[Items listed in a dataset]
--- START ---

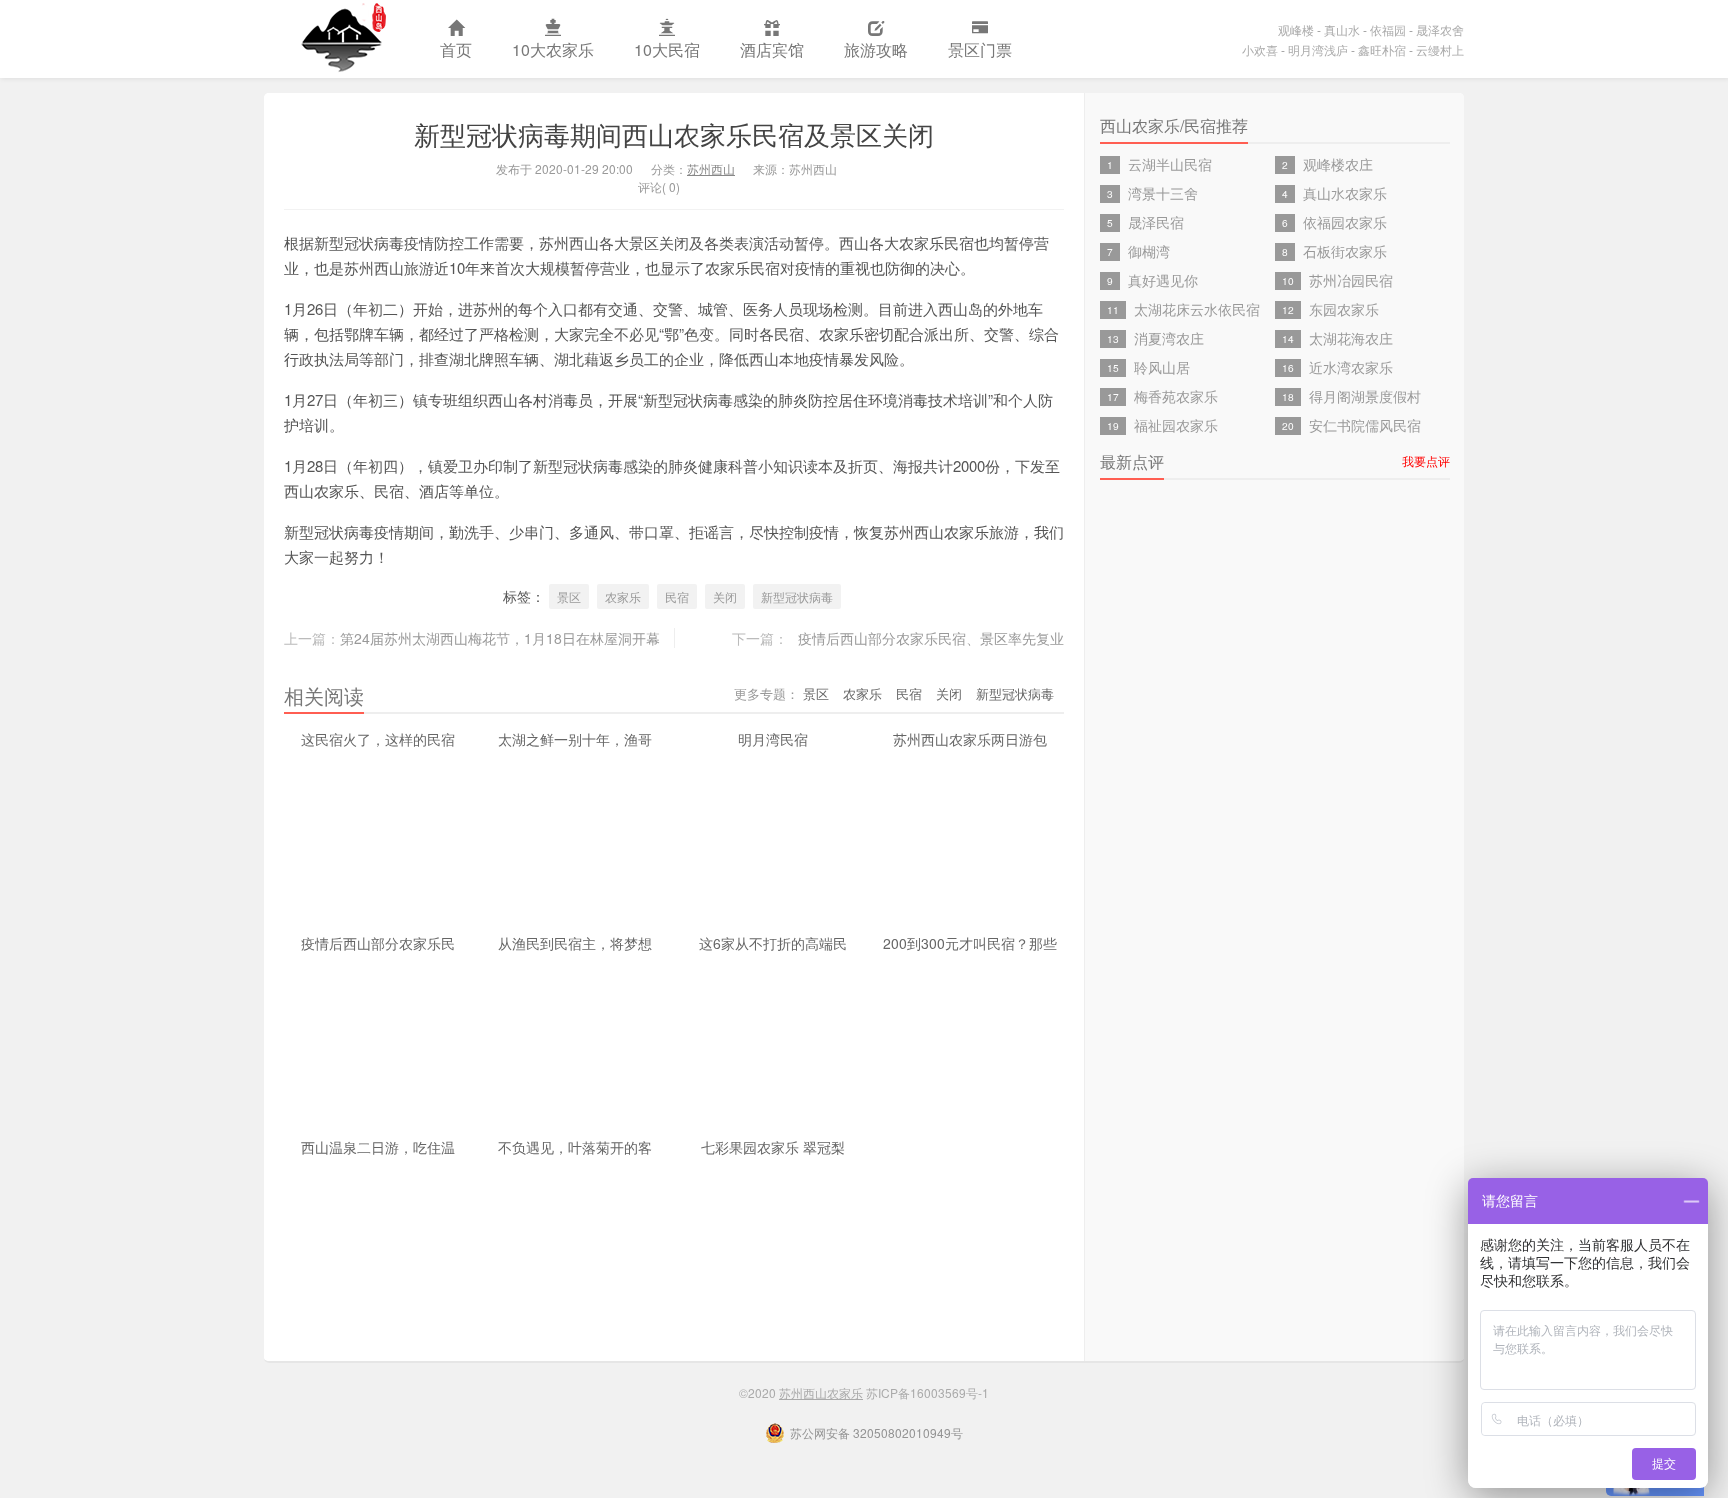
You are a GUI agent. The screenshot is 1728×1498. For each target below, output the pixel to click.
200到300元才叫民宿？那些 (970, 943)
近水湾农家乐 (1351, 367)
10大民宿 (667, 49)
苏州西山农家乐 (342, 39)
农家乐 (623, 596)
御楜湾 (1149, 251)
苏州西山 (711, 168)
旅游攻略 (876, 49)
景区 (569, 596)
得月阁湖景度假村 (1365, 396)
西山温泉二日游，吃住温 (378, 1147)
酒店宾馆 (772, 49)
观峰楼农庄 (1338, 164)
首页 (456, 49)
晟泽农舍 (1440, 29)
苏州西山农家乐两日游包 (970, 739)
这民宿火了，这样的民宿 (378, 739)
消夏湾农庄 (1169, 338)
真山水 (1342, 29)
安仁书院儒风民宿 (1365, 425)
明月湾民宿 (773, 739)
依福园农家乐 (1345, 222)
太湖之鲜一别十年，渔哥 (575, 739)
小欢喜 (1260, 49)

--- END ---
--- START ---

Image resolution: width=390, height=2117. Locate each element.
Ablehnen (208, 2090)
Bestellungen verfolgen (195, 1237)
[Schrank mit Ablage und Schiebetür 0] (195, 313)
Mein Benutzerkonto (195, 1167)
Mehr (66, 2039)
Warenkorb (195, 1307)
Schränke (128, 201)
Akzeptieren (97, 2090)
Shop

--- END ---

(Task):
Taking the entries above, write out exactly the lines starting with the line containing "近水湾农家乐 (1351, 367)" and going on through the line containing "苏州西山农家乐两日游包 (970, 739)", both included, and nothing else.

(Solution below):
近水湾农家乐 (1351, 367)
10大民宿 (667, 49)
苏州西山农家乐 (342, 39)
农家乐 (623, 596)
御楜湾 (1149, 251)
苏州西山 (711, 168)
旅游攻略 (876, 49)
景区 (569, 596)
得月阁湖景度假村 (1365, 396)
西山温泉二日游，吃住温 (378, 1147)
酒店宾馆 (772, 49)
观峰楼农庄 (1338, 164)
首页 (456, 49)
晟泽农舍 (1440, 29)
苏州西山农家乐两日游包 (970, 739)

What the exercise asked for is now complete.